In order to achieve the highest accuracy from the imagery, the images first need to be sent through a set of algorithms that clean it up and normalize it.
- We request the data using the Catalog and Ordering APIs, then run our atmospheric compensation algorithm to account for effects on the image including haze, aerosols, moisture, sun illumination angle and viewing geometry. The output of this process is a reflectance image that is a normalized set of units. Now we are ready to begin analyzing the imagery to map materials within the scene.
- Next, we compare the corrected measurements to a library of known material reflectance signatures. These signatures are often developed through careful measurements of target materials using a spectrometer, under controlled environments, at places like the USGS and in National Laboratories. A simple process to compare laboratory signatures with our reflectance imagery is called spectral angle mapper, or SAM. With SAM, we compare the spectral angle between two multidimensional vectors: the spectral angle observed in-scene and the spectral signature of each target material. After SAM, the data can be exported to a cartographic output, creating an abundance map for a particular material.
- In some cases we’ll perform some statistical analysis over the resulting classification image to report the materials that are most abundant within a location. For example, a structure may be comprised primarily of pixels that match our signature for shake shingle, so we report that structure as having a shake shingle roof.
Whether you’re looking for an abundance map or a table output, the sharp, shiny data is now ready for your use. The results from any GBDX workflow are exported to a user-specific S3 bucket where the data can be viewed, downloaded or incorporated into other data sets for further analysis.
In the home insurance industry, we’ve seen producers use GBDX to get highly accurate, up-to-date information about roof materials. With our algorithms, the insurer can observe and differentiate the risk profile of a property based on the information. The table output assigns each address a material type, showing the insurance agent the roof material information for each individual property.
Using this output, an insurer can vastly decrease the amount of manually-entered information required to calculate a new quote. The fewer questions a potential new customer has to answer and the shorter the time from initial click to quote, the higher the conversion rate, for example.

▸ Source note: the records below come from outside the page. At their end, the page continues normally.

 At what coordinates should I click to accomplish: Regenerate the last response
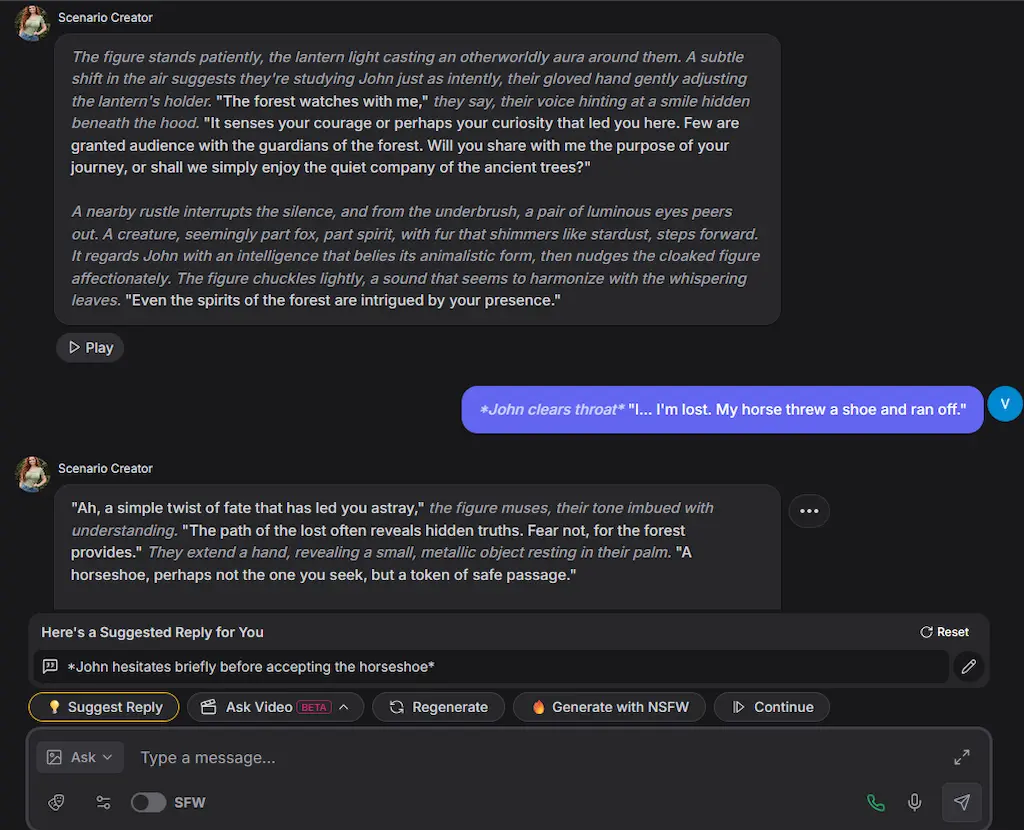tap(438, 707)
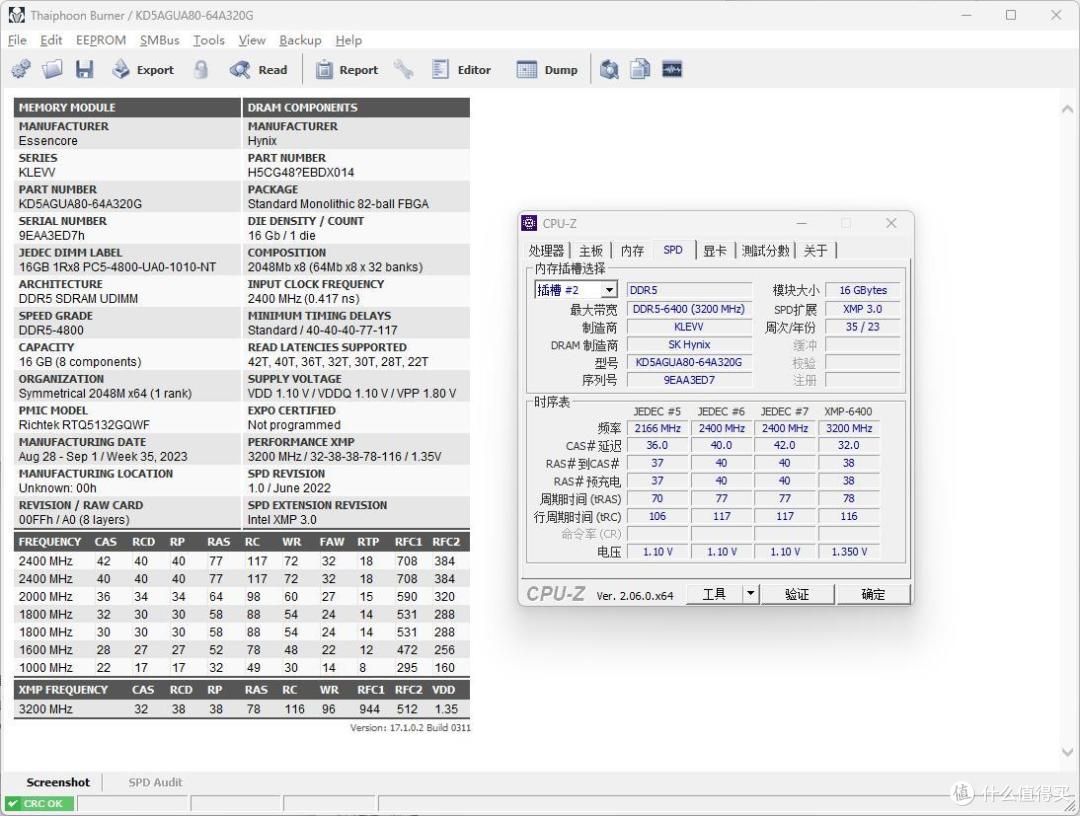
Task: Open the CPU-Z tools dropdown arrow
Action: (751, 594)
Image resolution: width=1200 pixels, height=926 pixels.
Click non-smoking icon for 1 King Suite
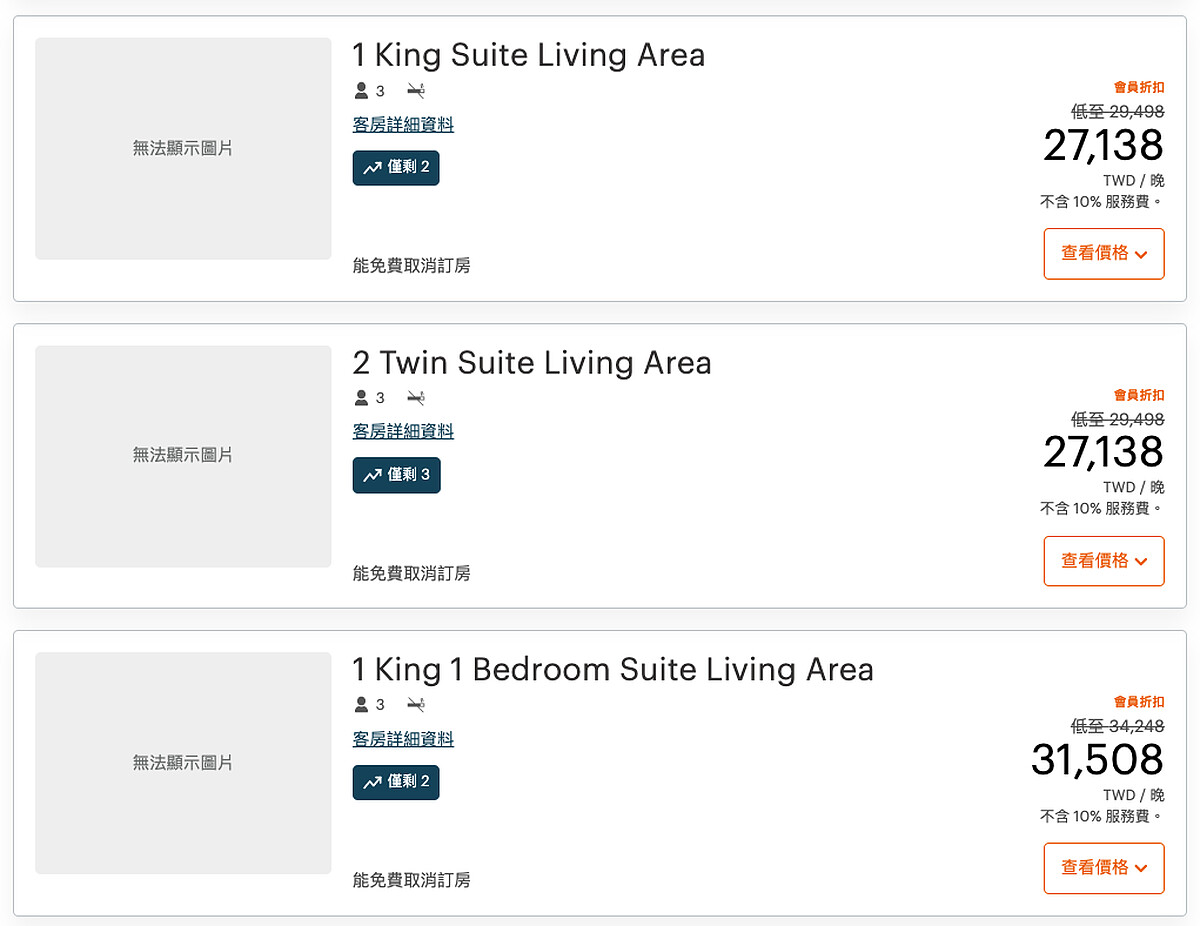coord(416,91)
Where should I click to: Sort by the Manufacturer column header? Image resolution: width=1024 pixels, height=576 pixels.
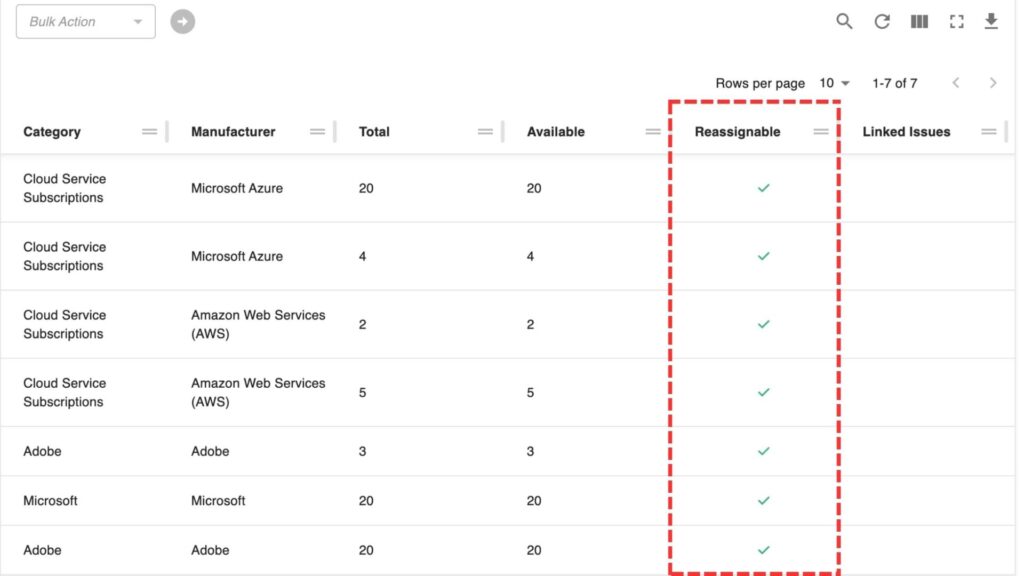(232, 131)
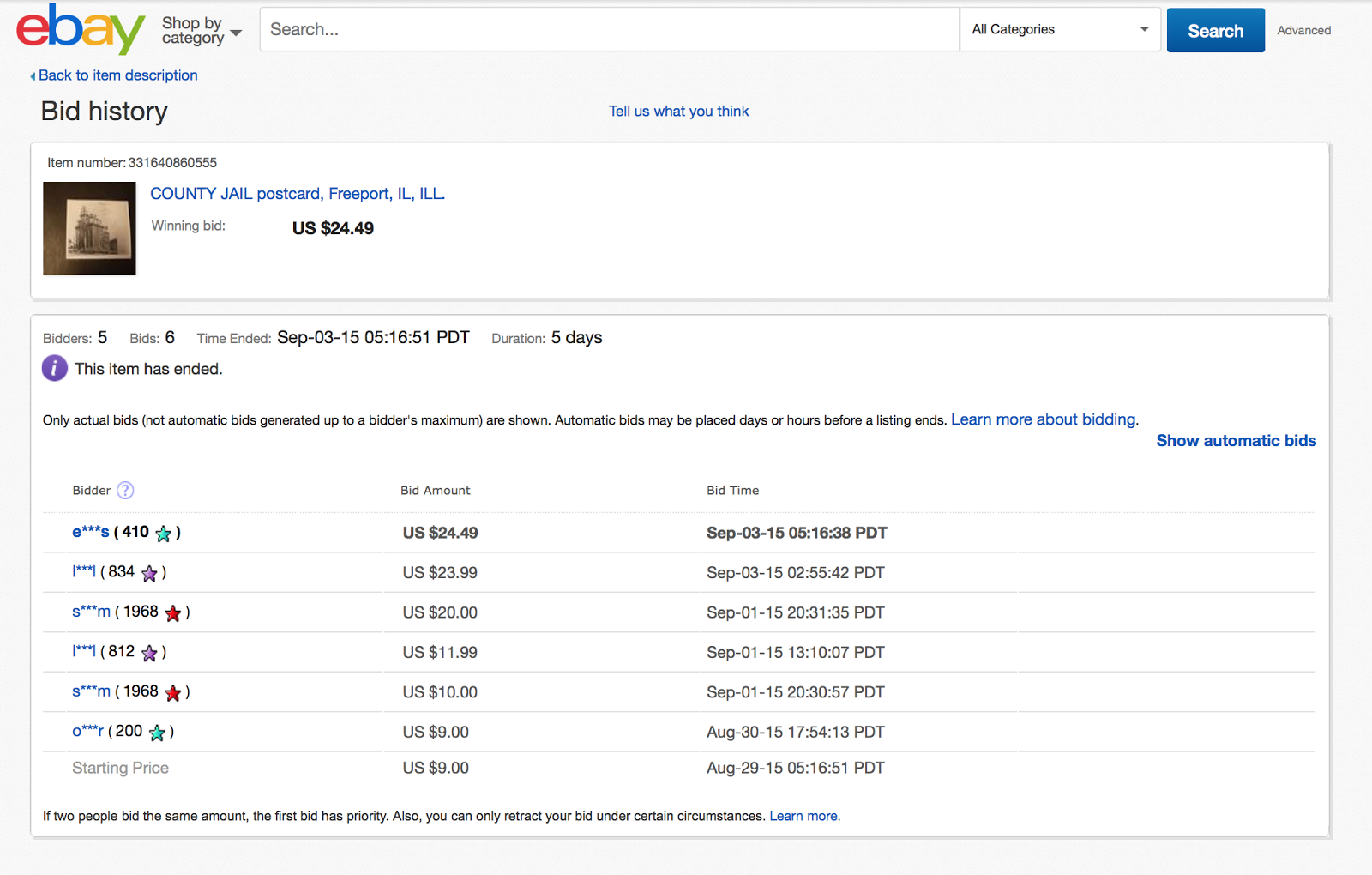Click the star icon next to bidder o***r
1372x875 pixels.
click(157, 733)
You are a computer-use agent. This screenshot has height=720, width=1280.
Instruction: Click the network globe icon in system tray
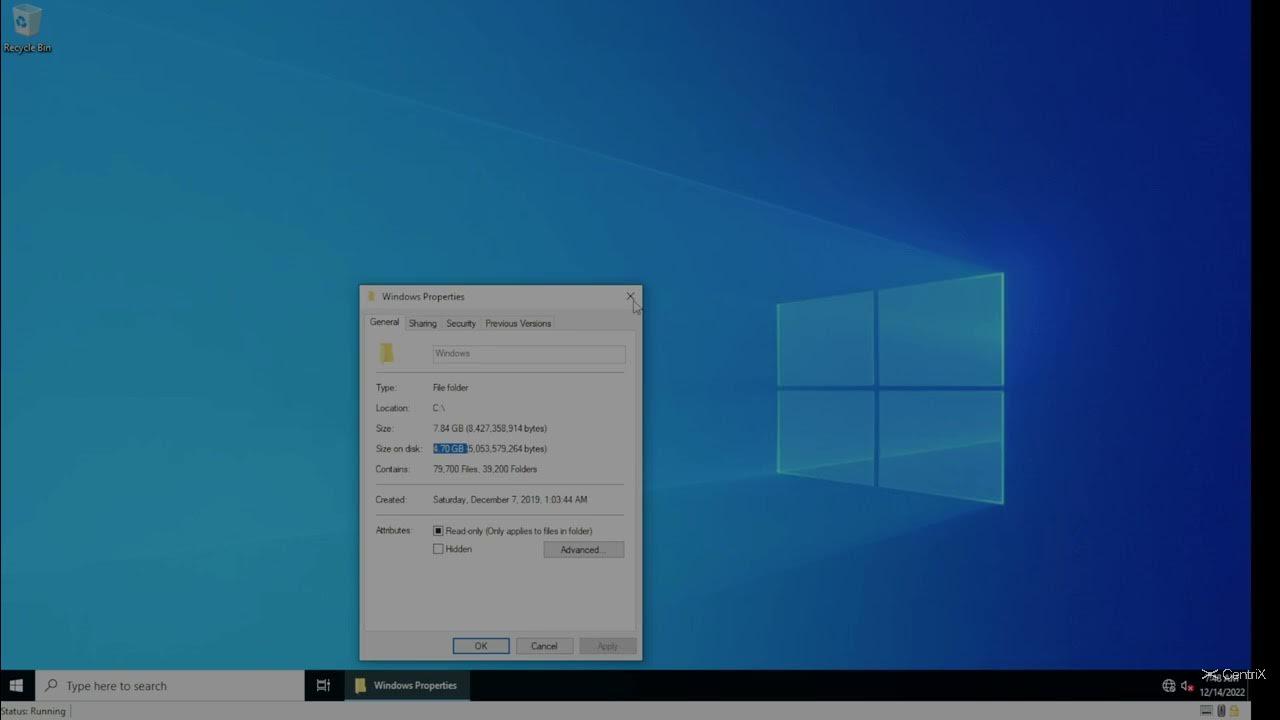point(1169,686)
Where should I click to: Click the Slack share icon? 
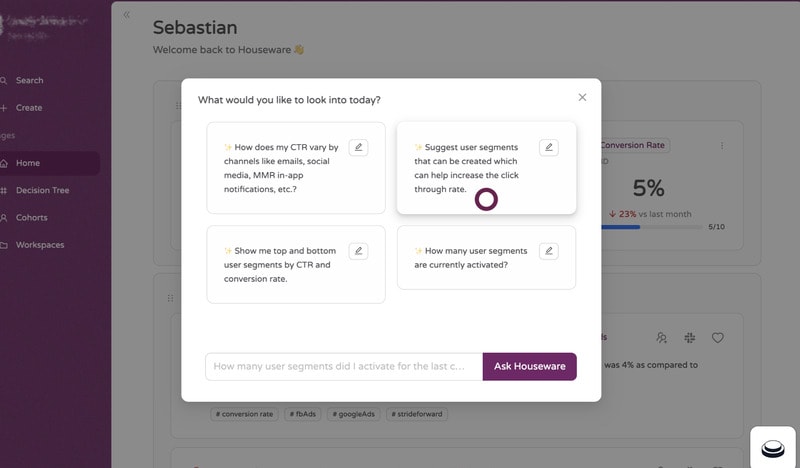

For the mining industry, GBDX provides the ability to detect visible outcroppings of particular rock units that contain valuable minerals. To the human eye, many rocks in our imagery all look the same. Using the reflectance signatures observed by our sensors, we can obtain far more detailed information about these exposures. Using SAM, we recognize and map the location and distribution of particular visible exposures with high concentrations of the desired minerals. In this case, the output is often an abundance map showing the location and quantity of the rock unit. The possibilities for leveraging rich geospatial information are endless. With 15 years of high-resolution, multispectral data on the GBDX platform, analysis of the data is accessible and ready for further refinement. There’s likely an optimal algorithm or sets of algorithms for roof material detection, specific mineral detection, vegetation species analysis, or a host of other material analysis use cases. We’re excited to see what data scientists, imagery experts and algorithm developers can build with the data, tools and platform now available.